Advanced-level questions

What do you understand by endovascular repair?

The technique of endovascular repair was introduced by Parodi in 1991 (Ann Vasc Surg 1991;5:491–9) and consists of the placement of a graft across the aneurysm and the fixation to the normal aortic and iliac wall with stents at both ends. The aortomonoiliac percutaneous approach consists of the insertion of a stent graft, which is a tube of conventional graft fabric containing at least two stents. A successful attachment requires a segment of non-dilated aorta (neck) between the renal arteries and the aneurysm that is at least 1.5 cm in length, and the device insertion requires that lumens of the iliac arteries be at least 7 mm in diameter. The complete exclusion of blood by the endovascular repair lowers the pressure in the aneurysm sac, which causes the graft to shrink. However, ‘an endoleak’ from the top or bottom (type 1) or though the graft defect (type 3) is associated with persistent risk of rupture. In the United Kingdom Endovascular Aneurysm Repair 1 (EVAR 1), a large randomized trial, endovascular repair of large abdominal aortic aneurysm (at least 5.5 cm in diameter on CT) was associated with a significantly lower operative mortality than open surgical repair.
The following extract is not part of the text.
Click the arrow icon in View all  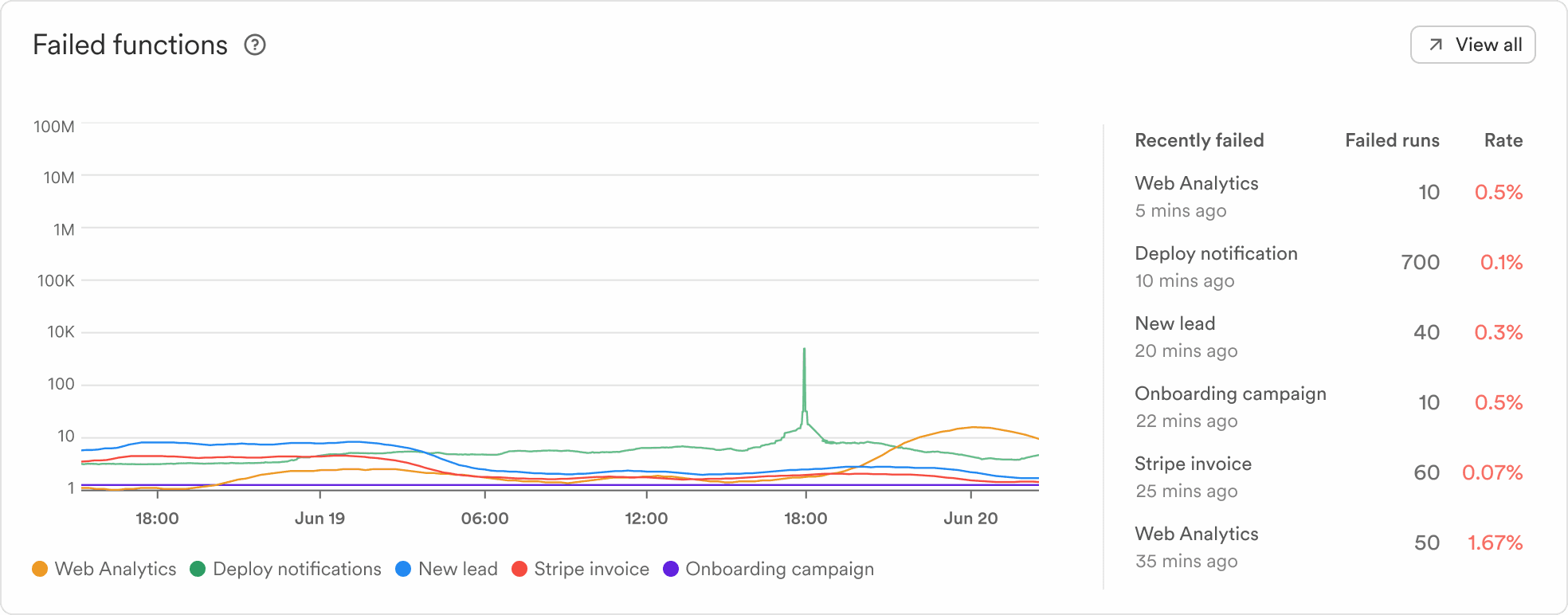pyautogui.click(x=1436, y=45)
However, no differences were seen in total mortality or aneurysm-related mortality in the long term. Endovascular repair was associated with increased rates of graft-related complications and re-interventions and was more costly (N Engl J Med 2010; 362:1863–71). In the United Kingdom Endovascular Aneurysm Repair 2 (EVAR 2) randomized trial involving patients who were ineligible for open repair, endovascular repair of abdominal aortic aneurysm was associated with a significantly lower rate of aneurysm-related mortality than no repair. However, endovascular repair was not associated with a reduction in the rate of death from any cause. The rates of graft-related complications and reinterventions were higher with endovascular repair, and it was more costly (N Engl J Med 2010; 362:1863–71).